[Start of Attachment]
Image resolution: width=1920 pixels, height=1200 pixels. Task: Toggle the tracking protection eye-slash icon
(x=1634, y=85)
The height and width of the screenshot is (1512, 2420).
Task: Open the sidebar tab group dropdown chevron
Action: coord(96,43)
[End of Attachment]
- [Task details] Transcribe the records above exactly, keeping every line.

- [Answer area]
Image resolution: width=1920 pixels, height=1200 pixels. Task: Toggle the tracking protection eye-slash icon
(x=1634, y=85)
The height and width of the screenshot is (1512, 2420).
Task: Open the sidebar tab group dropdown chevron
Action: coord(96,43)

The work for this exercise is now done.